One reason for providing a strong physical containment is to protect the public against unforeseen accidents. But, precisely because they are not foreseen, the design requirements for a containment are not obvious.

Therefore, engineering and policy judgments must be made about the need for, and nature of, containment that might be used with SAFR. We believe that further study is appropriate before final judgments are made.

Individual Rod Worth There are two shutdown systems utilized in SAFR. Neither is currently safety grade. The automatic plant trip system can drive in all six of the primary control rods, which have a net reactivity worth of about ten dollars. It can also interrupt power to the electromagnetic latch and drop three secondary control rods, with a net reactivity worth of about seven dollars. The minimum number of primary control rods needed for reactor shutdown is two out of the six to insert about three dollars.

The secondary system needs but one rod (about 2.2 dollars) to enter the core. With this very large reactivity worth for each rod, there is a potential for serious consequences from a rod ejection accident. We believe that this requires further study.

Need for Local Flow and Temperature Monitoring The SAFR safety analysis indicates that blockage of flow through one fuel assembly may damage that assembly, but will not damage adjacent assemblies. Early work with oxide fuel has demonstrated that propa-gation is unlikely, but experiments and analysis with metal fuel have not been as extensive. Especially because the design does not provide for monitoring flow and effluent temperature from individual assemblies, we believe that this requires further study.

Role of the Operator We believe that insufficient attention has been given to the role of the operator. Claims that a SAFR plant would have such inherently stable and safe characteristics that the operator will have essentially no safety function are unproven. Operation of four reactors, possibly in several different operational states at any given time, may be a signif-icant challenge for the small operations crew envisioned. Opportunities for cognitive error, which might defeat favorable safety characteristics of the reactor, might be more abundant than is now recognized. Further study is needed.

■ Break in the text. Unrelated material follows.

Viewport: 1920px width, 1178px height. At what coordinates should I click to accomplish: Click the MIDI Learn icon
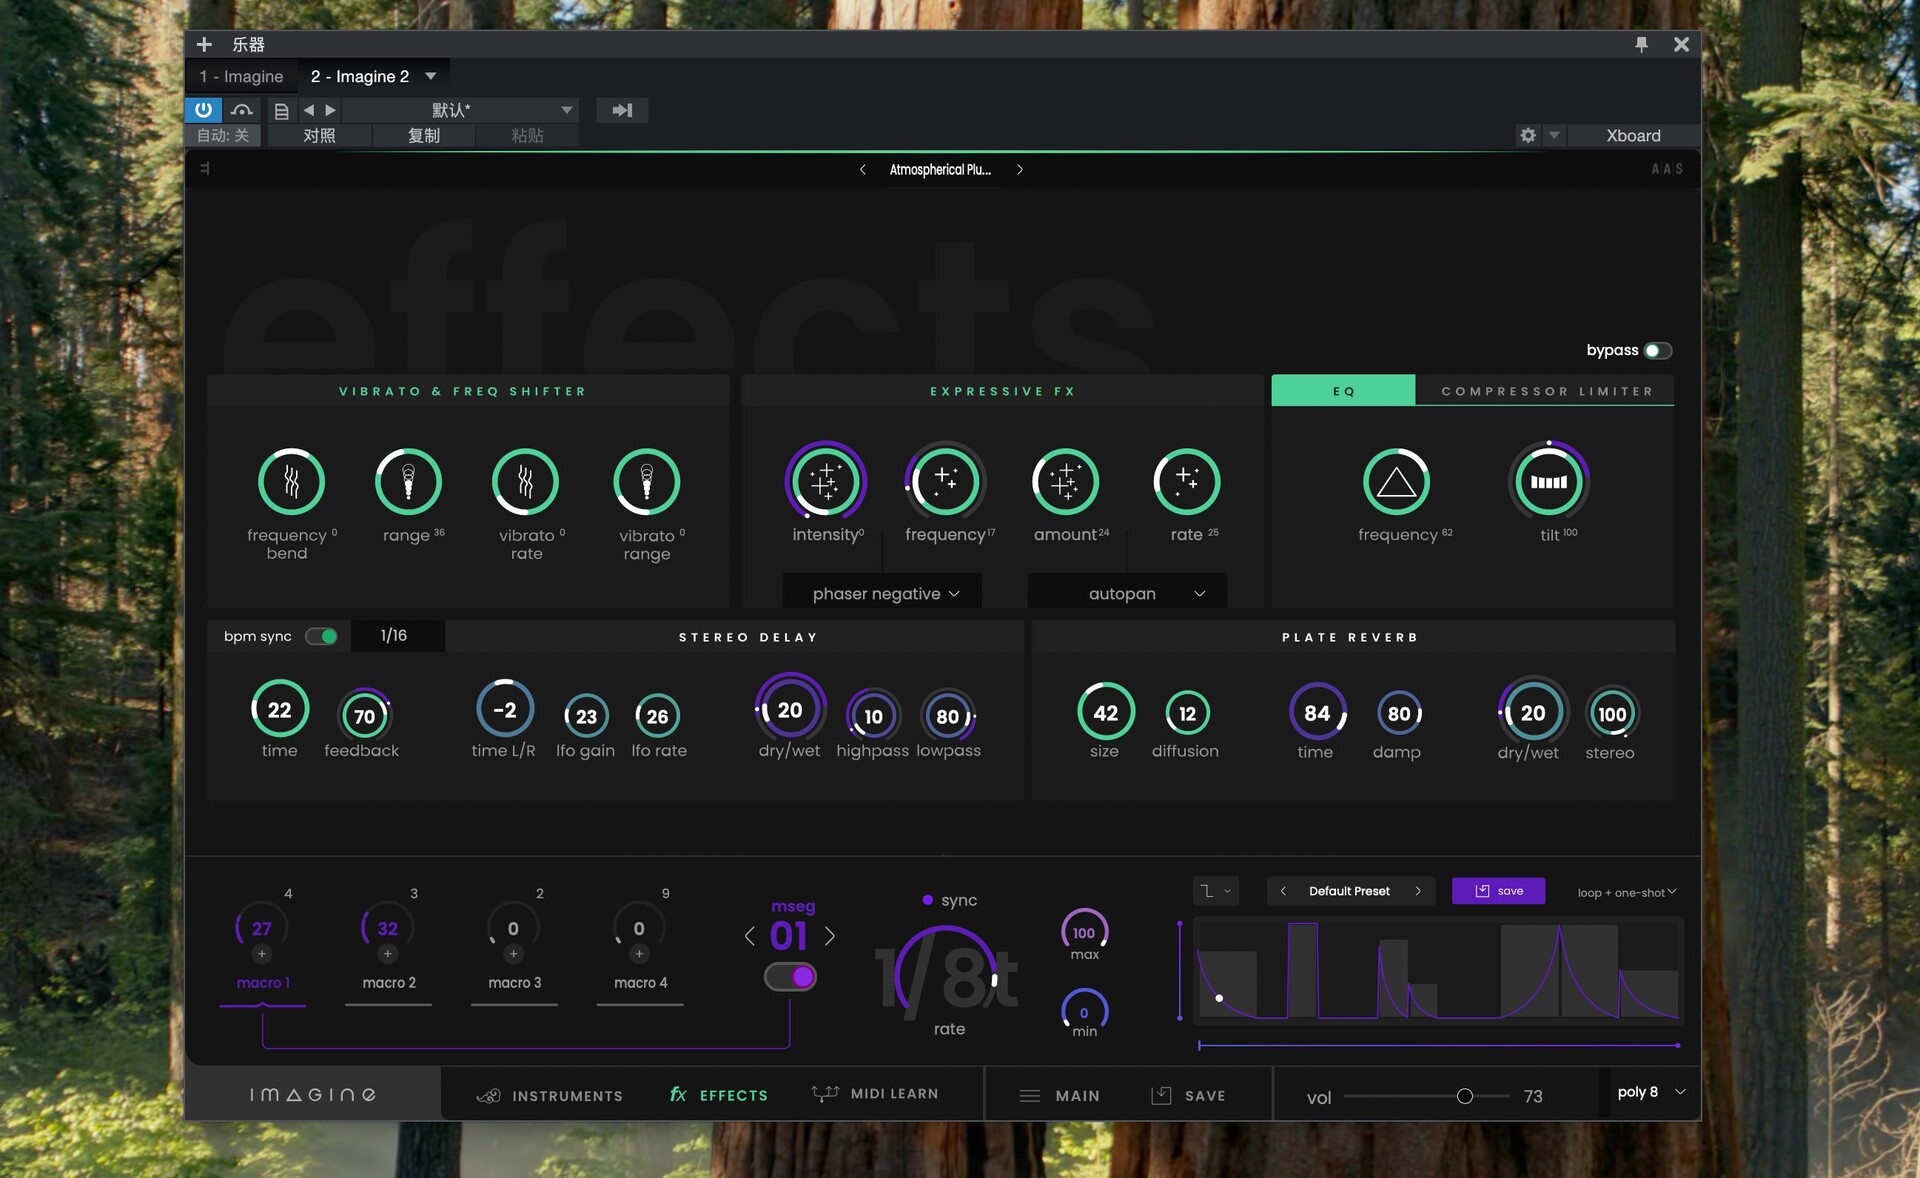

Other Operational Considerations In addition, certain features that have been found to be desirable in LWR plants are not provided in the SAFR design. Although remote shut-

down capability is provided, it appears to lack some of the attributes of such systems in current LWR plants. Also, the design does not include Class 1E AC electric power systems, but relies entirely on Class 1E DC power from batteries. We recommend that further consideration be given to the potentially large power needs of essential auxiliary functions such as space cooling.

Protection Against Sabotage With regard to the need for designing protection against sabotage, the following statement from our report of July 20, 1988 should be given early consideration as the design of this plant progresses:

"It is often stated that significant protection against sabotage can be inexpensively incorporated into a plant if it is done early in the design process. Unfortunately, this has not been done consistently because the NRC has developed no guidance or require-ments specific for plant design features, and there seems to have been no systematic attempt by the industry to fill the resulting vacuum. We believe the NRC can and should develop some guidance for designers of advanced reactors. It is probably unwise and counterproductive to specify highly detailed requirements, as those for present physical security systems, but an attempt should be made to develop some general guidance."

Sodium Fires Further study of the potential for and suppression of sodium fires and consideration of their possible consequences is needed.

Such studies should include the possibility of fires resulting from earthquake effects.

Sincerely, Forrest J. Remick Chairman References

1. Office of Nuclear Regulatory Research, "Safety Evaluation Report for the Sodium Advanced Fast Reactor (SAFR)," Novem-ber 9, 1988 (Predecisional Draft).
2. Rockwell International (DOE contractor), AI-DOE-13527, "SAFR Preliminary Safety Information Document," Volumes I through III, October 1985.